I'm still not perfectly happy with this interface (I don't like forcing the user to override __call__ just to get around ExactGP prediction strategies, and I don't like getting the predictions with a list comprehension). However, I think some combination of our implementations could be a great addition to GPyTorch. I tried to design my interface to allow users to potentially use variational methods with the Vecchia approximations, non-gaussian likelihoods, and integrate with deep GP's. Unfortunately I have not yet had the time to test any of this.

I've dropped a lot of stuff on you, but I'd be curious about what you think whenever you have the time. This is very much a work in progress, but it's been useful for my research and I think it could be useful for other researchers interested in Vecchia approximations.

[alexpeters1208]

@gpleiss Since my last comment, I've decoupled the blocking logic I have above from the specifics of the K-means implementation that I use in my example. Now, subclasses can override a handful of key methods in the BaseBlocker class to make Vecchia models happen with any kind of blocking and ordering of the data, defined entirely by the user. This massively increases flexibility and standardizes the blocking interface. I'm currently working on providing sensible defaults for several different blocking and ordering strategies that modern Vecchio-based approaches are incorporating.

[gpleiss]

tried to design my interface to allow users to potentially use variational methods with the Vecchia approximations, non-gaussian likelihoods, and integrate with deep GP's.

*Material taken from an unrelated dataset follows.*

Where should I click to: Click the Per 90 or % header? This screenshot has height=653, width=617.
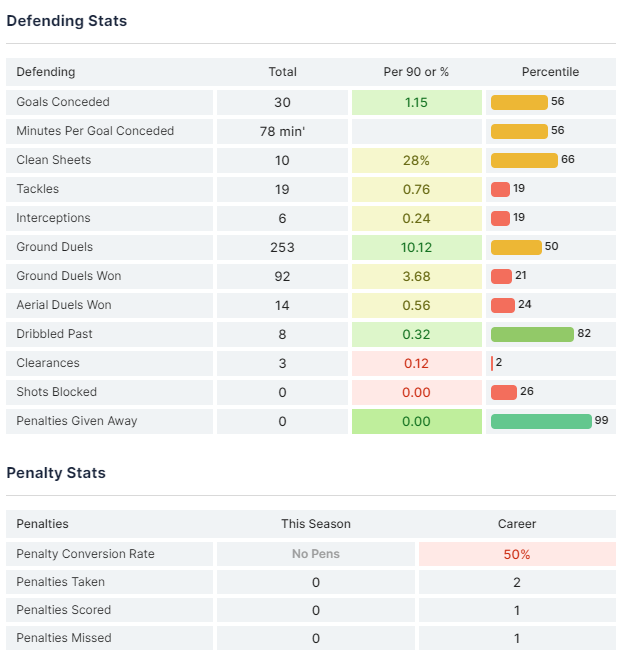[x=417, y=72]
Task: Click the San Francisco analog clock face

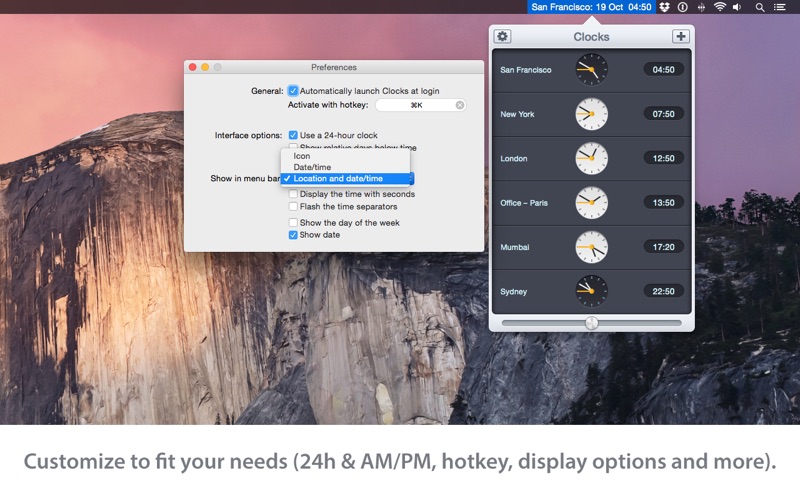Action: pyautogui.click(x=591, y=70)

regarding variational methods, we have a variational version of a method that's very similar to Datta et al 2016: https://docs.gpytorch.ai/en/stable/examples/04_Variational_and_Approximate_GPs/VNNGP.html

The code is similar to the vecchia model I posted earlier.

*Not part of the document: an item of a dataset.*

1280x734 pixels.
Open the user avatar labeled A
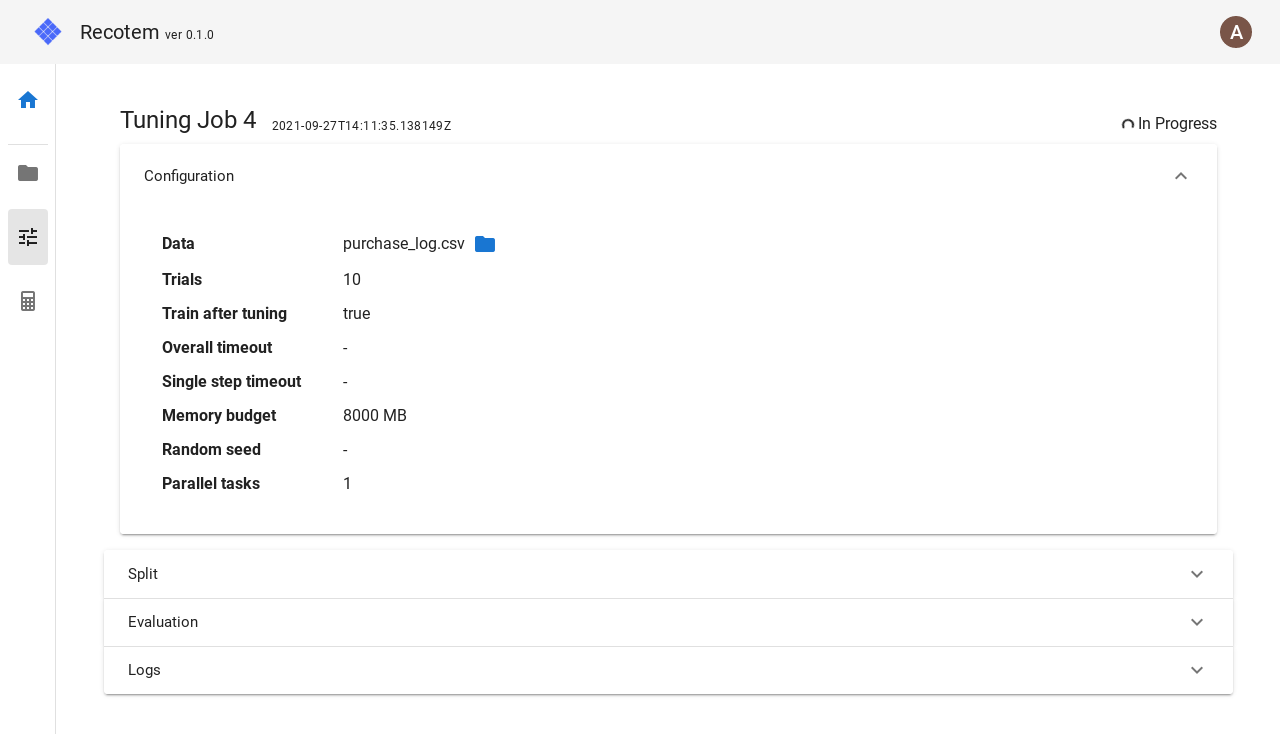tap(1236, 32)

I'm not a huge fan of creating a VecchiaMVN distribution or VecchiaMLL - can you explain what the purpose of that is? It would be great to use the existing modules.

Now, subclasses can override a handful of key methods in the BaseBlocker class to make Vecchia models happen with any kind of blocking and ordering of the data, defined entirely by the user.

This sounds super useful - and something we currently don't have in the VNNGP implementation!

[alexpeters1208]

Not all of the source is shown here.